Sunday, June 06, 2010

Daniels Room

Looking at these pictures is still so intensely surreal to me. I constantly felt like I was watching myself go through all of this, like it all couldn't be happening to our family, to our son, and to me. I think what kept me rooted was the guilt. The guilt that Daniel couldn't eat until after his surgery. The guilt that the nurses seemed to know more about him than I did. The guilt that I thought of getting back to Joseph when I was with Daniel. I'll never forget a nurse that gave me one of the best gifts imaginable. She had 8 year old twin boys and had fun chatting with me about her experiences. The second day I met her, out of the blue, she said, "I used to feel so guilty because when I visited my son in the NICU, I felt helpless. I couldn't wait to get back to my other son to feed him and hold him and feel capable." I felt like she had just opened up my heart and revealed every fear I had. Anyway, Daniel was absolutely so loved and taken care of in the CICU. We loved the staff and his "home" in the hospital. When Brian wheeled me to Daniels room this was my first view. I started crying immediately at the care someone had put into this. And the fact that seeing his name made him sooo real and I was about to MEET him!
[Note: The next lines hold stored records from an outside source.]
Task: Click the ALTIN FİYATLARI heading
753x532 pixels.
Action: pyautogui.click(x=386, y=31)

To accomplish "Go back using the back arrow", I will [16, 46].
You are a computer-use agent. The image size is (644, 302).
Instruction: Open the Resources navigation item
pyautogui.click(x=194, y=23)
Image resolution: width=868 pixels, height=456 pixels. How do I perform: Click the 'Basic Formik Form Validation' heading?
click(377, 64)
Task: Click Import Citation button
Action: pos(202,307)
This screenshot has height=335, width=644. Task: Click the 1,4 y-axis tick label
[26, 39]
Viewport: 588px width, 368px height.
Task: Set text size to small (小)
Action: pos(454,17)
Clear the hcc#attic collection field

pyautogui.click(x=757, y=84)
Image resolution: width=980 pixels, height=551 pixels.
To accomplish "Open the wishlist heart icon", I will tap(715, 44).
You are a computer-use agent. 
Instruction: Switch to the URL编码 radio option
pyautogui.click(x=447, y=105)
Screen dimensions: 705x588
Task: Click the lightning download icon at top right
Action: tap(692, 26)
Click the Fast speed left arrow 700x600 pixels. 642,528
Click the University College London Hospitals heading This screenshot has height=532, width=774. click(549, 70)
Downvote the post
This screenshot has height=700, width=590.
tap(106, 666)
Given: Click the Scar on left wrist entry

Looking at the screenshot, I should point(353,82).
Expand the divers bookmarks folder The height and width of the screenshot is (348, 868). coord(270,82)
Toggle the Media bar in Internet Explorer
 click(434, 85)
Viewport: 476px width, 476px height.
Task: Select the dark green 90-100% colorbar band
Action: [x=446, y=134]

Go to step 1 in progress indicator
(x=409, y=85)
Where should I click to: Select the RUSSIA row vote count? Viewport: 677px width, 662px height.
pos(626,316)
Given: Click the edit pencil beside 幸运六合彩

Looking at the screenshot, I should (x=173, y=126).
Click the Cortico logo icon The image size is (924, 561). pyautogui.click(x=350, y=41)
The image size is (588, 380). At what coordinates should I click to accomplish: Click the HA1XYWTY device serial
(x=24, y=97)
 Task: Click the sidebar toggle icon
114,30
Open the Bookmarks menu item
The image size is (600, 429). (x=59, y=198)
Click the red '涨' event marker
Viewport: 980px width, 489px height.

This was painted in his room. Still gives me goosebumps.
The monitors were completely overwhelming to me, but Brian learned every detail about it, to the point that the staff assumed he was in the medical field. I only had to look at Brian with a question in my eye and he'd answer my question.
That's Daniels little bed. The IV stand had all his wires attached, more than I could count and so when we held him, we had to be in position to not rip any of them out. I was convinced I was going to move wrong and all the alarms were going to sound and the nurses and doctors would run in screaming, "You are a bad mother...give him back!!" I'm only half kidding.
That's our sweet boy. The night before surgery. Oh my word, wasn't he the tiniest little guy? But such a fighter, even then. Thank you God, for letting me be his mommy.
XOXO,

1 comment:

The Vrabecs said...

Look at how tiny he is and all those wires. I will say it again, you are one strong woman! I can't believe these boy are going to be a year already!